◆ FRAGMENTO DE PÁGINA ◆
────────────────────
A pesar de esta resistencia silenciosa que consiste en retornar o permanecer en el territorio en medio de la guerra, hay grandes dificultades –además, o en el marco de la guerra misma– que imposibilitan el disfrute pleno de los derechos y ponen en altas condiciones de vulnerabilidad a estas comunidades. En el Bajo Atrato, a pesar de ser una tierra especialmente fértil, son escasos los cultivos de alimentos. La razón: las que antes fueron parcelas cultivadas con arroz, plátano, maíz, cacao, chontaduro, yuca o fríjol, hoy son campos minados y controlados por los grupos armados.

“Hace como un mes apenas que estamos empezando a movernos, y hace una semana que una señora casi pisa una mina. Le dijimos al Ejército, pero jumm… esto nos dificulta mucho a nosotros el tema de la alimentación, no podemos ir a cortar los plátanos, por eso usted ve que en esta Caravana escasos de plátano, difícil. Usted hubiera ido de casa en casa, no ve ni un racimo de plátano. Esas son las condiciones que estamos sufriendo. Todo eso es por las minas y los grupos armados, porque usted se mete al campo y ve que están chiflando, y de una se presentan tres personas, que qué está haciendo, qué está buscando, quién lo mandó para acá”, cuenta Juan mientras lanza una mirada de profunda tristeza.

Aunque pudieran cultivar, comercializarlo resultaría imposible. Además de la distancia y los costos que implica movilizarse hasta Riosucio, los cobros o “impuestos”, y el control a la alimentación que todavía ejercen los grupos armados, hacen de la agricultura un oficio nada rentable. La única fuente de trabajo que han encontrado estas comunidades ha sido la madera, y aunque es un negocio lleno de intermediarios y por el que tanto el ELN como las AGC cobran, es el único que les ha permitido obtener lo mínimo para el sustento y calmar su hambre.

La madera es otro tema, pues aunque muchos viven de ella, contribuyendo a una deforestación acelerada, no son los únicos ni los mayores responsables de esto. Empresas como Maderas del Atrato, Maderas del Darién o Maderas de Urabá aprovecharon el desplazamiento del año 97 para apropiarse de territorios y acceder a licencias irregulares. Hoy son las que se enriquecen con la tala masiva de uno de los bosques más biodiversos del mundo.

Guerra contra las comunidades

La guerra fue y sigue siendo contra las comunidades. Son las únicas que no reciben réditos por ella. Grupos armados, empresa y Estado, en cambio, parecen beneficiarse del hambre y el desarraigo de estos pueblos indígenas y negros. En 2017 una nueva oleada de desplazamientos se presentó en la región a causa de los combates entre grupos armados. Hay otro desplazamiento forzado, que es silencioso, y es el que se da cuando un líder, con toda su familia, resulta amenazado. Hay que saber que no son pocos los líderes que hoy están amenazados. La avalancha que comenzó en el 97, hoy sigue agitando los ríos en el Bajo Atrato.
────────────────────
Entradas del conjunto de datos
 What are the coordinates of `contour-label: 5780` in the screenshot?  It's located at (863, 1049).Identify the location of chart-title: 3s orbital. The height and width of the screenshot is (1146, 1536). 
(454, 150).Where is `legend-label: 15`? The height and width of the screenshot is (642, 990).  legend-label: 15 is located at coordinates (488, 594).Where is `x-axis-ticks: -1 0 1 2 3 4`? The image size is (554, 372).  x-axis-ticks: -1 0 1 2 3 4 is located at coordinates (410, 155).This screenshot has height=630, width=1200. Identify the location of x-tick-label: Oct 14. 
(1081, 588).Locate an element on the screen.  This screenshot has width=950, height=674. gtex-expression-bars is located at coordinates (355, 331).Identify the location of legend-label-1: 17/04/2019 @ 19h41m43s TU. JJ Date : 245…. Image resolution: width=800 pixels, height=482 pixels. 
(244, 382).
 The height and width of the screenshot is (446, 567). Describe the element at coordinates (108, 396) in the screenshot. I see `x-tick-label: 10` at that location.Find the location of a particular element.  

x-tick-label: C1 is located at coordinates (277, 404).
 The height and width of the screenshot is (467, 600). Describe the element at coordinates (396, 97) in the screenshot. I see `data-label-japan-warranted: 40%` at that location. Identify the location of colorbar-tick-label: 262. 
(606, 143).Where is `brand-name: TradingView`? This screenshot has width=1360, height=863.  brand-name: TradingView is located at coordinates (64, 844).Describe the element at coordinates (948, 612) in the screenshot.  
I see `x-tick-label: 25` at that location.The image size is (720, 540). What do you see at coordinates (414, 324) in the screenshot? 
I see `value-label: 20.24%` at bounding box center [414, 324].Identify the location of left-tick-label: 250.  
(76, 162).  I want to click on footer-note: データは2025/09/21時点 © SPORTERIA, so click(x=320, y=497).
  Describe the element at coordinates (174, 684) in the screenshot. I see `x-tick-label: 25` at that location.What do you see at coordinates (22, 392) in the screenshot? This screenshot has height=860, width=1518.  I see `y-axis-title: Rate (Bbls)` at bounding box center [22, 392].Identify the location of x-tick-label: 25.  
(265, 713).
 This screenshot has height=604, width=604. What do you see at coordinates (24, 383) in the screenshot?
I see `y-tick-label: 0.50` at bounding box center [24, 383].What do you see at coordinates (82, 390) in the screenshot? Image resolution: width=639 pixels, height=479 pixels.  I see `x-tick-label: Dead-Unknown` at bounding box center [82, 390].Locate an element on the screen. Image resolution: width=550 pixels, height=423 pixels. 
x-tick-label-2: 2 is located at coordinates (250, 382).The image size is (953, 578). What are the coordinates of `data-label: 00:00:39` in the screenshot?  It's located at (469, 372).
────────────────────
◆ EJERCICIOS PROPUESTOS ◆
A. Reproduce sin cambios el pasaje del texto sobre el Bajo Atrato que va desde "Aunque pudieran cultivar, comercializarlo" hasta "calmar su hambre.".
B. Enumera los cultivos que, según el texto sobre el Bajo Atrato, había antes en las parcelas que hoy son campos minados.

◆ SOLUCIONES DEL EJERCICIO ◆
A.
Aunque pudieran cultivar, comercializarlo resultaría imposible. Además de la distancia y los costos que implica movilizarse hasta Riosucio, los cobros o “impuestos”, y el control a la alimentación que todavía ejercen los grupos armados, hacen de la agricultura un oficio nada rentable. La única fuente de trabajo que han encontrado estas comunidades ha sido la madera, y aunque es un negocio lleno de intermediarios y por el que tanto el ELN como las AGC cobran, es el único que les ha permitido obtener lo mínimo para el sustento y calmar su hambre.

B.
- Arroz
- Plátano
- Maíz
- Cacao
- Chontaduro
- Yuca
- Fríjol